Le cifre ufficiali egiziane parlano dell’arresto di 3.076 presunti estremisti islamici senza tuttavia fornire dati riguardanti le morti tra i civili. Altra l’analisi presentata nel rapporto dell’ong, intitolato “Se temete per le vostre vite, lasciate il Sinai! Abusi di forze di sicurezza egiziane e affiliati dell’Isis nel nord del Sinai”, realizzato in due anni di lavoro sul campo intervistando residenti dell’area settentrionale del paese ed ex ufficiali militari e governativi.

Human Rights Watch denuncia l’arresto arbitrario di almeno 50 civili di cui 39 sarebbero stati segregati in un’imprecisa località. Inoltre alcuni prigionieri sarebbero morti mentre erano in carcere a causa dei maltrattamenti subiti e per la mancanza di cure mediche.

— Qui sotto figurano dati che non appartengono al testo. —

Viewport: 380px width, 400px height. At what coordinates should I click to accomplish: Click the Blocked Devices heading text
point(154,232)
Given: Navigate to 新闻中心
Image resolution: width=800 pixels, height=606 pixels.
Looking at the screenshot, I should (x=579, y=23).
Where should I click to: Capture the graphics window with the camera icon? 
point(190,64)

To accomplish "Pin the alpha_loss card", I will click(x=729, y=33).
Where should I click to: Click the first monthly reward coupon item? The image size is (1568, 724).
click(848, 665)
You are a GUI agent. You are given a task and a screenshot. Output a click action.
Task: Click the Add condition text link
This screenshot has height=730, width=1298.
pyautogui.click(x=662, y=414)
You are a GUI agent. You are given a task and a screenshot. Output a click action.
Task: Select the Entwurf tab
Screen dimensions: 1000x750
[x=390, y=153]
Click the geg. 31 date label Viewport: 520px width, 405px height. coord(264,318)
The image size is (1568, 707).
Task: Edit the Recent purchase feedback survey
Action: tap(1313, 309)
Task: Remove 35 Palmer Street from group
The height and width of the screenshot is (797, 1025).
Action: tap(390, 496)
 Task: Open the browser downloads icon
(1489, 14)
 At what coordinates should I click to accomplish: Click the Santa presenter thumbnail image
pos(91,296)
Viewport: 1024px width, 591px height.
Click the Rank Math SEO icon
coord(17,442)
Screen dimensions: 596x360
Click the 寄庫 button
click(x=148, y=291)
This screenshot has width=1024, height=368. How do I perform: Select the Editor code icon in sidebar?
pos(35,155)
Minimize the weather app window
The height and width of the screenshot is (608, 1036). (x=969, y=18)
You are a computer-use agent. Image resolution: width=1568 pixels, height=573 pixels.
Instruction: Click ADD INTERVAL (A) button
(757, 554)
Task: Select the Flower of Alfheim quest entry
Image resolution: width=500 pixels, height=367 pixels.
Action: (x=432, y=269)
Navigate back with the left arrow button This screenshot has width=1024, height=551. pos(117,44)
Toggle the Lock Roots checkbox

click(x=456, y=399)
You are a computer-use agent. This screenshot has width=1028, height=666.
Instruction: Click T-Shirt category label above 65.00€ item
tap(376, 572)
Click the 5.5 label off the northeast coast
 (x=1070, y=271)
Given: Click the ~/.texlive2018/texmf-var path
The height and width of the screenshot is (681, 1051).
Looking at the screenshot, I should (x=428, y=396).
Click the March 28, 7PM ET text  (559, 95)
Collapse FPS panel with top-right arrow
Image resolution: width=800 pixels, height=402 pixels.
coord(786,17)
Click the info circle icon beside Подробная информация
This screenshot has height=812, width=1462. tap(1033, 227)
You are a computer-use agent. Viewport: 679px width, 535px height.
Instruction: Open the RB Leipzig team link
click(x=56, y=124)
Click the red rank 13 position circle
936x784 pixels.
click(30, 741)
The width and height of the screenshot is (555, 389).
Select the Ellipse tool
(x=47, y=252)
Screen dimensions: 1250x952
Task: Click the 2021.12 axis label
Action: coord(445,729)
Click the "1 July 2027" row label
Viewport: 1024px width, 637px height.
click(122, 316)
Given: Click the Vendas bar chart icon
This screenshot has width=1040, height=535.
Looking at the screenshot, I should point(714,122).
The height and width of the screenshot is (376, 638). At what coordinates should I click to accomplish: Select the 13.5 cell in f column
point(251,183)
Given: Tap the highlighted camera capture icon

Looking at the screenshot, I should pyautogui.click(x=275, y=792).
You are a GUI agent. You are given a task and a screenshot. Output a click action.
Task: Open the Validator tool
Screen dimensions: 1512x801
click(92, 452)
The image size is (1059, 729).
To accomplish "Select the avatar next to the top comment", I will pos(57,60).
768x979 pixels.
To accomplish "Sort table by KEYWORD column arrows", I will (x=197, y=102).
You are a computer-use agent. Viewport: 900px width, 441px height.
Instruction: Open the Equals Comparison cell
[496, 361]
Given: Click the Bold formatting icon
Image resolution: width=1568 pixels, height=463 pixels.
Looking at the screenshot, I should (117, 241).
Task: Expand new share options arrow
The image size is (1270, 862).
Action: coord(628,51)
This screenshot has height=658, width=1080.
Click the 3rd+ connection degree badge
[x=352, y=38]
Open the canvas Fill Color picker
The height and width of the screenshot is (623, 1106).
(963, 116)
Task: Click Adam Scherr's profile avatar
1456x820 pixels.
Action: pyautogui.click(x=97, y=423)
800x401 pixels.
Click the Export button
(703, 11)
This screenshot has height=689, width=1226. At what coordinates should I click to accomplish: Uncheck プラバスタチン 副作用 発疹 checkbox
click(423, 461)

“Forze di esercito e polizia egiziane nella penisola del Sinai stanno perpetrando gravi e diffusi abusi contro civili nell’ambito di una campagna in corso contro componenti del gruppo locale affiliato all’Isis”, afferma il rapporto di Hrw ricordando anche che “militanti estremisti hanno compiuto crimini orrendi” come l’attentato contro la moschea di al-Rawda del novembre 2017 in cui hanno perso la vita almeno 311 persone.

Secondo Hrw, i partner internazionali dell’Egitto, tra cui gli Stati Uniti, “dovrebbero interrompere immediatamente ogni assistenza di sicurezza e militare” al Cairo.